Dans la manœuvre, j’arrive à éviter la collision. Néanmoins, je me suis retrouvé à terre, le genou suffisamment écorné puisque le pantalon que je portais est déchiré à cet endroit-là. Le chauffeur du véhicule, qui n’avait ni respecté le stop, ni le sens giratoire, descend et me tance en ces termes : « vous avez vu que je suis engagé, vous ne pouviez pas vous arrêter et me laisser passer ? ». Je tombe des nues. D’abord j’aurai voulu qu’il cherche à savoir si je suis blessé ou non. Ensuite, si mon engin a été endommagé ou non. Rien de tout cela. Ce qui l’a intéressé, c’est que je n’ai pas raison et que je suis à l’origine de ce qui venait de se passer. Je tente en vain de le raisonner.

C’est sur ces entrefaits que s’est formée autour de nous une foule de personnes venues d’où je ne sais. Personne ne voulait comprendre mon mal, dû à la grosse plaie que je portais au genou. Ce qui importait pour le chauffeur du camion, c’est de réussir à faire partir le véhicule qui était en faute et à m’obliger à accepter le règlement « à l’amiable » sur le champ.

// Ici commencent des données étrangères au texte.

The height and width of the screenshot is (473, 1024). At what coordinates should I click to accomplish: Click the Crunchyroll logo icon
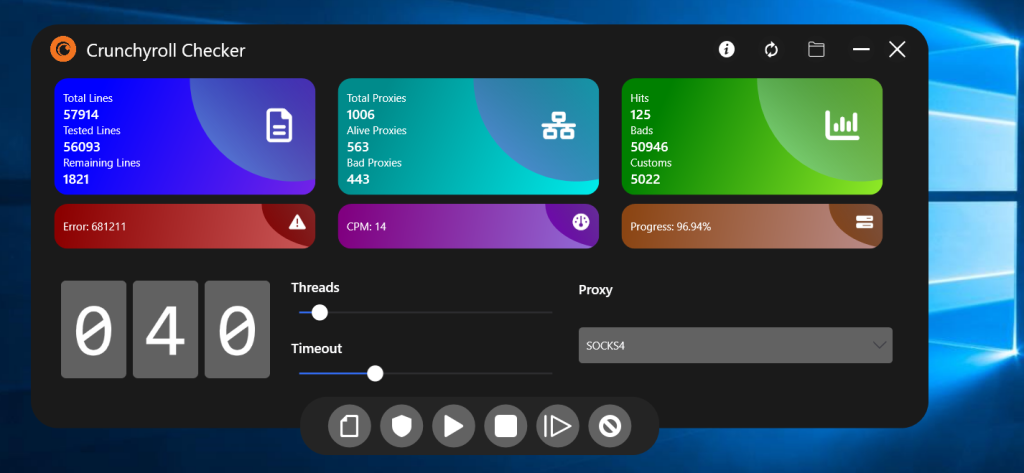click(x=63, y=49)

Puisque, sur les lieux, quand j’ai demandé à faire venir la section accident de la police pour le constat, personne ne voulait me laisser faire. J’ai même reçu des menaces, si bien que j’ai failli demander à la police de ne pas se présenter sur les lieux.

Parce que la « troupe » était tellement remontée contre moi (parce que j’ai voulu tout simplement qu’on fasse un constat). Néanmoins, la police arrive et fait son constat dans une atmosphère assez tendue. Sous les menaces, j’ai demandé à la police de m’aider à me soustraire de la foule. L’un des deux m’a fait savoir qu’ils n’étaient pas venus pour cela. J’ai alors profité d’un « cafouillage » pour prendre ma moto et emprunter des voies contournées pour me retrouver au commissariat. J’avais réellement peur qu’on ne m’agresse physiquement, moi qui suis la victime ! Au commissariat, j’ai tout simplement demandé de vérifier si le véhicule est en règle.

Ce constat fait ressortir que l’assurance a expiré depuis le 4 avril 2012. Seule la visite technique est à jour. J’ai alors demandé qu’on lui fasse prendre une assurance. Puis je suis rentré chez moi.
De tout cela, j’ai retenu que dans ce pays, avoir raison et avoir tort, c’est la même chose. En outre, je retiens que les gens veulent d’une chose et de son contraire.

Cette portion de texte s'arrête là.